Appendic cancer is very rare, accounting for less than 1% of gastrointestinal tumors, and there is little scientific data on the disease, which means that the current guidelines for the treatment of colon cancer are recommended for patients with appendic cancer. To understand why some patients with appendix cancer respond to standard treatment for colon cancer, while others do not, the researchers performed a genetic analysis of 703 appendix cancer samples. This is by far the largest study of appendix cancer to compare the mutations present in the two cancer types.
The results of the study confirmed that genetic mutations in appendix cancer are different from those in colon cancer. TP53 and GNAS mutations are good predictors of survival in patients with appendix cancer. For rare appendix cancers, obtaining molecular maps will help determine potential treatment options because we do not have clinical trial data to guide standard treatment like other cancers. Equally important, the mutation spectrum can be used as a biomarker to distinguish high-risk patients who need intensive treatment to isolate them from low-risk patients.

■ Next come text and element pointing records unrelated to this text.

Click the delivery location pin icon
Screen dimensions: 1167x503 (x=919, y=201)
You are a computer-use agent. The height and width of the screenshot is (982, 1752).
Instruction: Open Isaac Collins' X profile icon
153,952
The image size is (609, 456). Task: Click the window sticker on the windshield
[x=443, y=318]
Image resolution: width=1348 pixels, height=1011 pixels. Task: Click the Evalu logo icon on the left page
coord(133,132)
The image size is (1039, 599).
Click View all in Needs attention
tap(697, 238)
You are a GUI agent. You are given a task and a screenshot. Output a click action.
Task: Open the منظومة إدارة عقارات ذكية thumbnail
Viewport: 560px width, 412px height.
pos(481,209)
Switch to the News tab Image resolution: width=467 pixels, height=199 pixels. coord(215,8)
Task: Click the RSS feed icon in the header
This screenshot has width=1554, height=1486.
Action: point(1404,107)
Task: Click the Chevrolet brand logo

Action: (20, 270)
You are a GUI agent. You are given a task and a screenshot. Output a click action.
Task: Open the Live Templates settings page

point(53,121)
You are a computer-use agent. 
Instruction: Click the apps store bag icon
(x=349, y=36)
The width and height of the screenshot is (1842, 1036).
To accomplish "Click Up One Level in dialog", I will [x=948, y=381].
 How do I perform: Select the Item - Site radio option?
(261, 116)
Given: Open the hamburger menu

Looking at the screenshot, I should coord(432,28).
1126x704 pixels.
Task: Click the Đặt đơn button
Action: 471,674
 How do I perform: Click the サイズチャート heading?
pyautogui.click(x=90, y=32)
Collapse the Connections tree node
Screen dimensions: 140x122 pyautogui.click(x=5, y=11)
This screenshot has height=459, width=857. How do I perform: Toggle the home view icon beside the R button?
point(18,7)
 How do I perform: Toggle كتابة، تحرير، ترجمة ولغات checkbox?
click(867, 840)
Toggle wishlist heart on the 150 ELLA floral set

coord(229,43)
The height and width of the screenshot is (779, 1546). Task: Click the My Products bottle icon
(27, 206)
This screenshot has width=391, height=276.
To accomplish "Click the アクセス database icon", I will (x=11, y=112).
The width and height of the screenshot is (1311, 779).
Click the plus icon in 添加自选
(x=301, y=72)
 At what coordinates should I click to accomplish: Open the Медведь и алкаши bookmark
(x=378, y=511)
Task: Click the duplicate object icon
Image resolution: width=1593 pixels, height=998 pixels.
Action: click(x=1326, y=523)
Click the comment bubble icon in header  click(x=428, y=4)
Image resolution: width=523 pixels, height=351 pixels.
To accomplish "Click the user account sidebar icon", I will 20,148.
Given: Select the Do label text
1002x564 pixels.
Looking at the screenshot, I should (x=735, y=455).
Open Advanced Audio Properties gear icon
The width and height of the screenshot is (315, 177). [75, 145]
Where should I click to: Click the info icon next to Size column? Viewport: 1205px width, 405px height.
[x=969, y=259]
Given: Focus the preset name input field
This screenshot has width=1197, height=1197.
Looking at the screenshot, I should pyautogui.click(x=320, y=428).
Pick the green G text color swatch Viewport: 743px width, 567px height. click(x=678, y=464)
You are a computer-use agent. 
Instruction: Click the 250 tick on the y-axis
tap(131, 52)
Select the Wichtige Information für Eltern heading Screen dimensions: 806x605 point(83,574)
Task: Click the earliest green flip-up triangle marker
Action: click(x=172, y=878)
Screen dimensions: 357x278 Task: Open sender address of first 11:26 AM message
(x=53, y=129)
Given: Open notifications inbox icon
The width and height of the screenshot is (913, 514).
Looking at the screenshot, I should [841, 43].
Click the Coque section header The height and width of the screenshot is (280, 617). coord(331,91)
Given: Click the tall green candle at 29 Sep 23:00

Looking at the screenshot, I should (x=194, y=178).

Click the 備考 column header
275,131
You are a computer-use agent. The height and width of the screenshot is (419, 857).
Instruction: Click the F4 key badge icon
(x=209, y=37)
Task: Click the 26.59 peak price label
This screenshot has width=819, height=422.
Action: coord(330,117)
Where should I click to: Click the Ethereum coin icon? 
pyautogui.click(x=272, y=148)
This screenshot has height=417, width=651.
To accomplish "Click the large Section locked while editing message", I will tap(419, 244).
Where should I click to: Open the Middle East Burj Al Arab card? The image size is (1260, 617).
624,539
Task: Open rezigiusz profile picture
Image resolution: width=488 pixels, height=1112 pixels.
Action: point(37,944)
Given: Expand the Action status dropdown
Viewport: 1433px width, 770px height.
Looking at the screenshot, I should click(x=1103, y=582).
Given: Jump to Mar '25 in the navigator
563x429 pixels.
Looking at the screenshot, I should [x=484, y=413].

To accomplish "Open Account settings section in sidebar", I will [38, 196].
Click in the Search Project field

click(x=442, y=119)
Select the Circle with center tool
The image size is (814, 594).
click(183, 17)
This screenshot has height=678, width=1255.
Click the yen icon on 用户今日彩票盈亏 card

Retrospective study found that appendix cancer includes five different subtypes: mucinous adenocarcinoma ( 46%), adenocarcinoma (30%), goblet cell carcinoma (12%), peritoneal pseudomyxoma (7.7%), and signet ring Cell carcinoma (5.2%). GNAS gene mutations that are rare in colon cancer are very common in appendix cancer, especially mucinous adenocarcinoma (52%) and peritoneal pseudomyxoma (72%). The median survival of patients with tumors with GNAS mutations is almost 10 years, while the median survival of patients with tumors with TP53 mutations is only three years, and the median survival of patients without these two gene mutations is 6 years.
This surprising discovery raises the question of whether patients with early-stage GNAS-mutant tumors need to be treated with chemotherapy because it may be cured by surgery alone, so more research is needed to prove it.